- **Information given**
• • • •

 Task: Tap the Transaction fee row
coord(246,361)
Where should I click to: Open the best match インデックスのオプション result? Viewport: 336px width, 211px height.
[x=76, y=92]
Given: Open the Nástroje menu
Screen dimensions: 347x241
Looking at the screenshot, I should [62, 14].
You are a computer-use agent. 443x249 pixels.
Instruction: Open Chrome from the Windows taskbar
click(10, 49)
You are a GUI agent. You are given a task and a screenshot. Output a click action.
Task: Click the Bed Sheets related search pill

• • • •

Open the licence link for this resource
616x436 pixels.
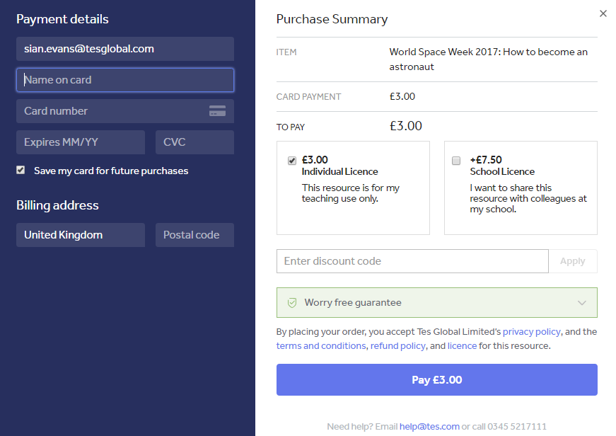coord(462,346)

• • • •

Word for word, restate the lines of the listing above starting at the line with "Task: Tap the Transaction fee row" and ending at the line with "Task: Click the", and nothing outside them.

- **Answer below**
 Task: Tap the Transaction fee row
coord(246,361)
Where should I click to: Open the best match インデックスのオプション result? Viewport: 336px width, 211px height.
[x=76, y=92]
Given: Open the Nástroje menu
Screen dimensions: 347x241
Looking at the screenshot, I should [62, 14].
You are a computer-use agent. 443x249 pixels.
Instruction: Open Chrome from the Windows taskbar
click(10, 49)
You are a GUI agent. You are given a task and a screenshot. Output a click action.
Task: Click the Bed Sheets related search pill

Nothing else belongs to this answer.